*** DATA LISTING Section Begins ***

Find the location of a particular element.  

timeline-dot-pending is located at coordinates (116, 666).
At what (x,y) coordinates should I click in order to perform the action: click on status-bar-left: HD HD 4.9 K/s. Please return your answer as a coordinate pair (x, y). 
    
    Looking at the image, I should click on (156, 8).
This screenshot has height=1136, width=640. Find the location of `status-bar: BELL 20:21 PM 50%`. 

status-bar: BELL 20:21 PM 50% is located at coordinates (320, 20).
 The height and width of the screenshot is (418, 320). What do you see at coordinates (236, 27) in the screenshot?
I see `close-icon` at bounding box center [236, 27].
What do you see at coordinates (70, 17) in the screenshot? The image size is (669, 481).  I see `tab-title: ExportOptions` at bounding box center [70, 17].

*** DATA LISTING Section Ends ***
*** DATA LISTING Section Begins ***

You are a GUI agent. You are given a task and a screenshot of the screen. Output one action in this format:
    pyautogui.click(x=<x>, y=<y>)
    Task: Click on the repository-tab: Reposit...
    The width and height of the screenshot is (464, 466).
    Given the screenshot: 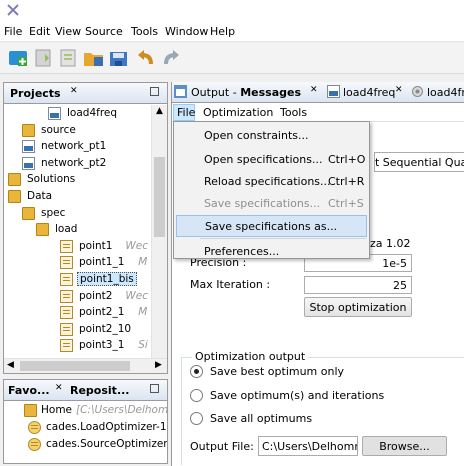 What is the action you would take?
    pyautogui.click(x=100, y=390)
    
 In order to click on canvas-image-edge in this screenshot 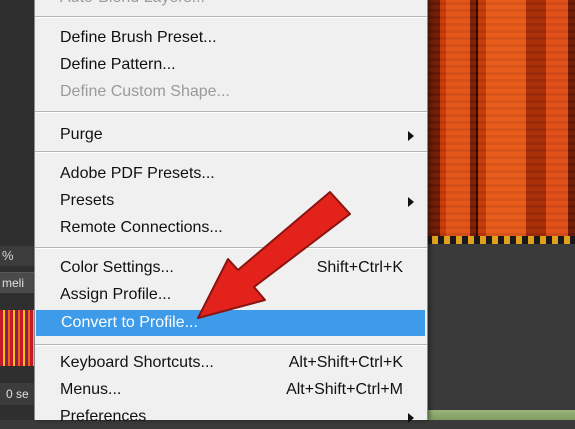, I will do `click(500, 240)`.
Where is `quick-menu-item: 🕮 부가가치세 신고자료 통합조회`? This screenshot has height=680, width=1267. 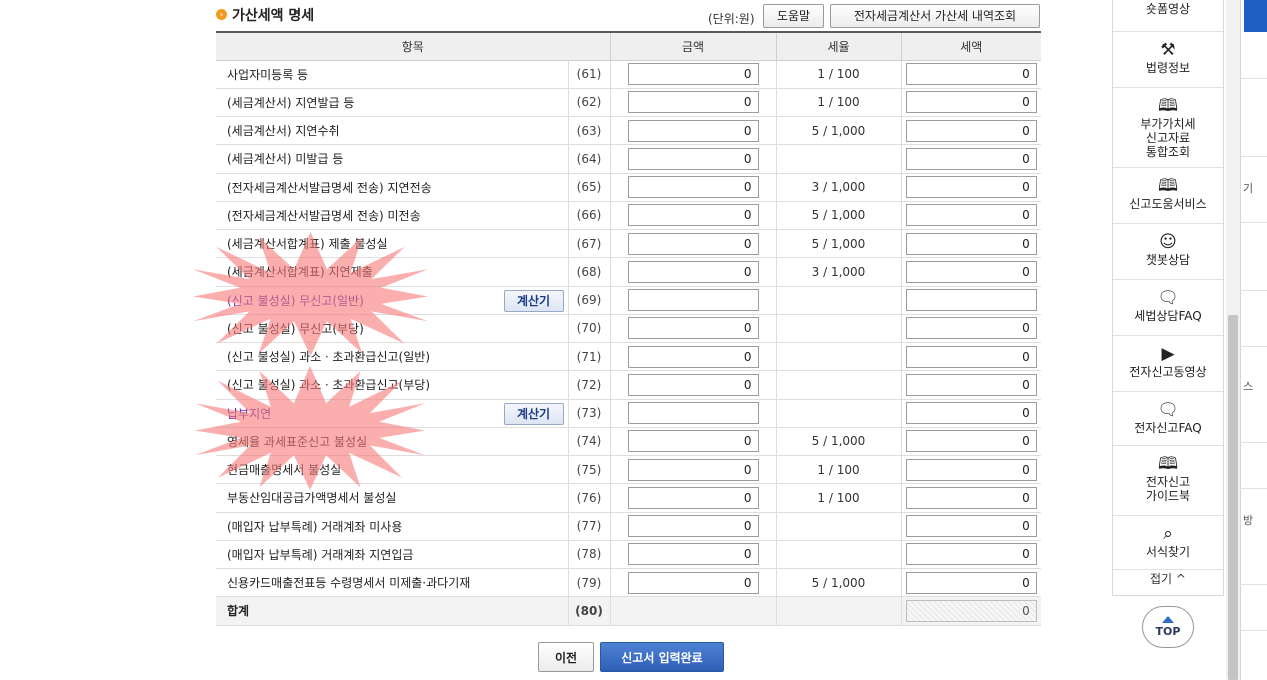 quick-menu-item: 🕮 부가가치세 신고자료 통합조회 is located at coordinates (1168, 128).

*** DATA LISTING Section Ends ***

Reproduce the rows from the line with "Find the location of a particular element." to the line with "What do you see at coordinates (70, 17)", swapping "particular" for "specific" and leaving everything else unchanged.

RESULT FOR THIS EXERCISE:
Find the location of a specific element.  

timeline-dot-pending is located at coordinates (116, 666).
At what (x,y) coordinates should I click in order to perform the action: click on status-bar-left: HD HD 4.9 K/s. Please return your answer as a coordinate pair (x, y). 
    
    Looking at the image, I should click on (156, 8).
This screenshot has height=1136, width=640. Find the location of `status-bar: BELL 20:21 PM 50%`. 

status-bar: BELL 20:21 PM 50% is located at coordinates (320, 20).
 The height and width of the screenshot is (418, 320). What do you see at coordinates (236, 27) in the screenshot?
I see `close-icon` at bounding box center [236, 27].
What do you see at coordinates (70, 17) in the screenshot? The image size is (669, 481).  I see `tab-title: ExportOptions` at bounding box center [70, 17].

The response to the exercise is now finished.